In the midst of trying circumstances, Omar remains upbeat about his future. He’s certain that the assistance program is only a short-term solution. “It’s not like I’m not trying to work. I’m still hustling. I’m still doing what I’m supposed to be doing, but it’s just until things pick up. I don’t plan on being on this for long.”
Yet many in line at the center have been showing up for years. There’s Edward, 50, who is unemployed and no longer seeking work. The born-and-bred Brooklynite worked as a custodian in the World Trade Center for over a decade until the towers were attacked on 9/11. Edward was on site at the time — he heard the first plane hit and then witnessed the second one crash into the other tower.

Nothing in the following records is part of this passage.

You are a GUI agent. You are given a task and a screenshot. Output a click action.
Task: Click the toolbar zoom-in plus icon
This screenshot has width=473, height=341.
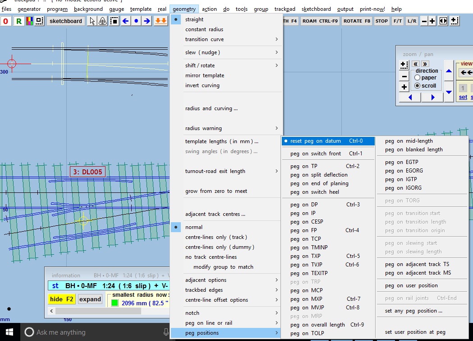pyautogui.click(x=432, y=21)
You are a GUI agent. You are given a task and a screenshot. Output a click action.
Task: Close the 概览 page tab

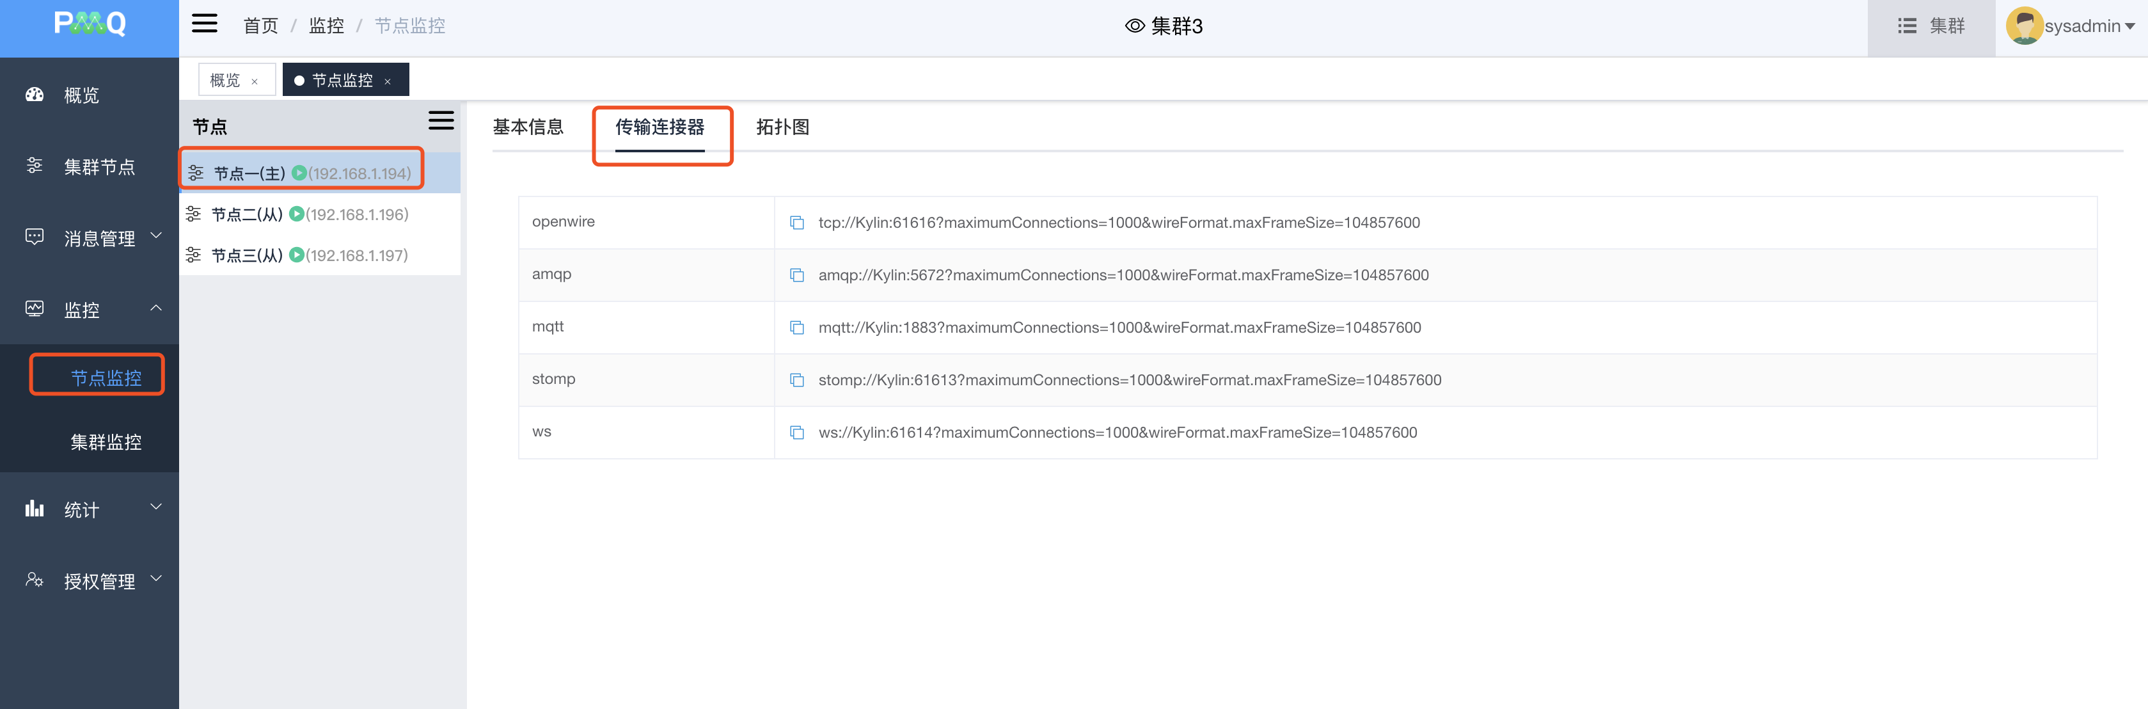click(254, 81)
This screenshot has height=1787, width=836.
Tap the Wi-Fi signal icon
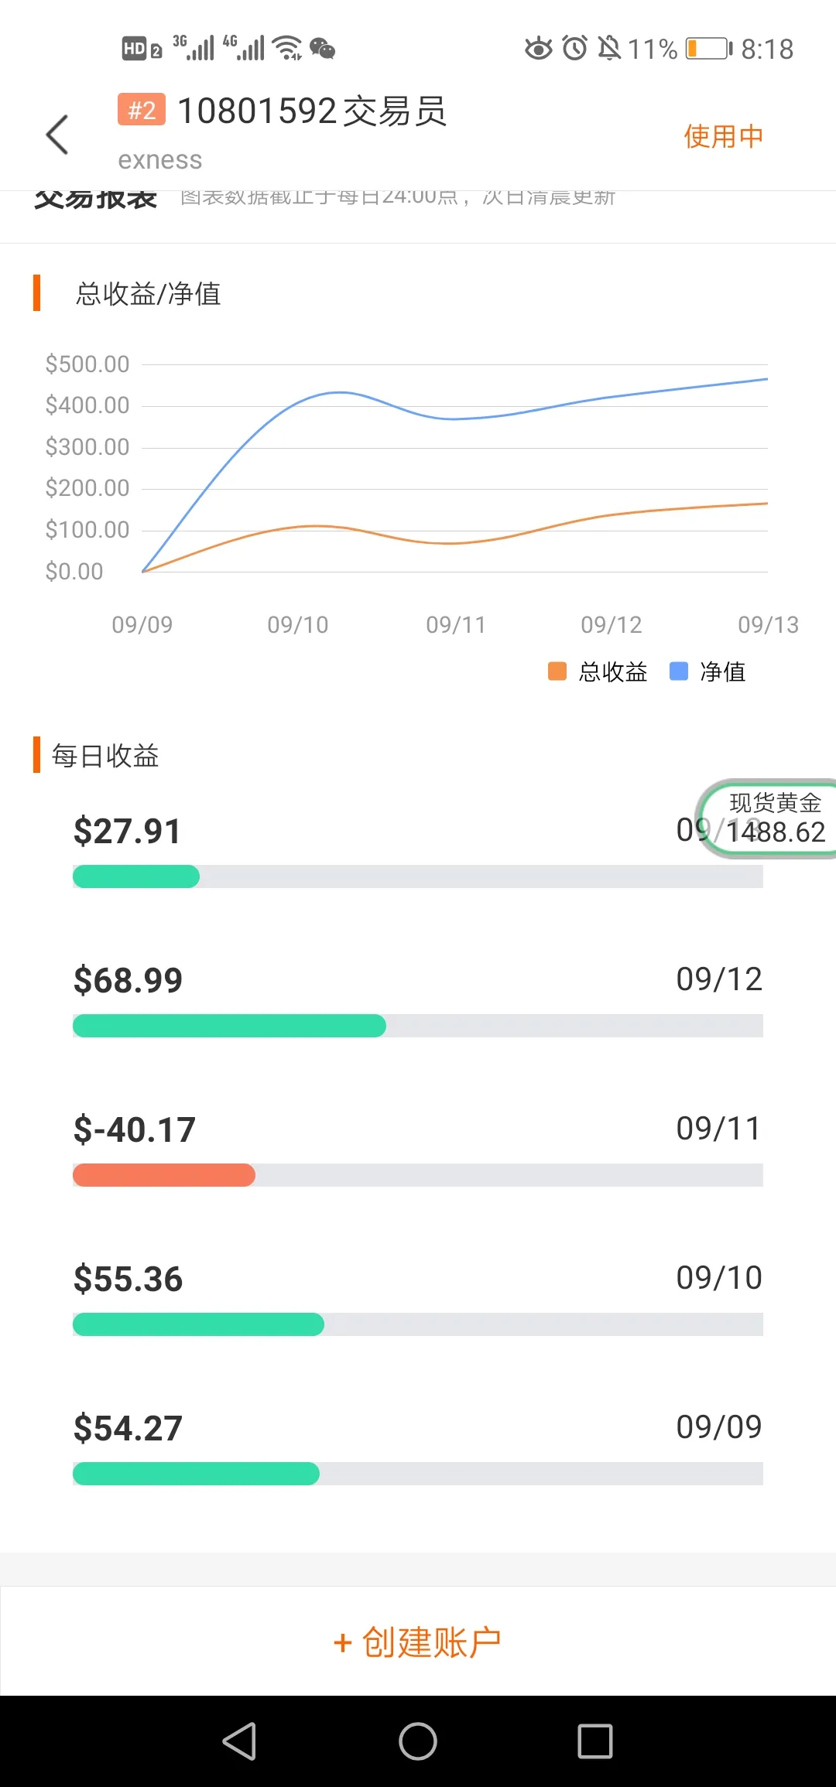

The destruction of the towers put Edward out of a job. Without an income, he couldn’t afford his Brooklyn Heights apartment and eventually started living in the streets. In the decade since 9/11, Edward has not gone back to work. He claims gainful employment is out of the question. “I may look alright, but I’m not fit to work. I have back pains and I can’t be doing work anymore.” He also cites the deep emotional trauma of witnessing 9/11, which took the lives of many of his friends.
Nowadays, he survives with a disability payment from a 9/11 fund, food stamps and welfare. At night, he alternates between sleeping at the Port Authority or on trains. He’s tried shelters and subway platforms before but stopped after his things were repeatedly stolen. Although the streets have taken a toll on him — he’s missing three upper molars on the left side of his mouth — he says he’s content with what he’s got. “I’m 50. What kind of work would I do? I want to enjoy my life.”
Homeless people often frequent the center, many of whom also struggle with mental illness. Such is the case with Angie. The 51- year-old has held several jobs in grocery markets, but she doesn’t usually hold onto the jobs for long. “They don’t like me because I’m slow and so they fire me,” she said.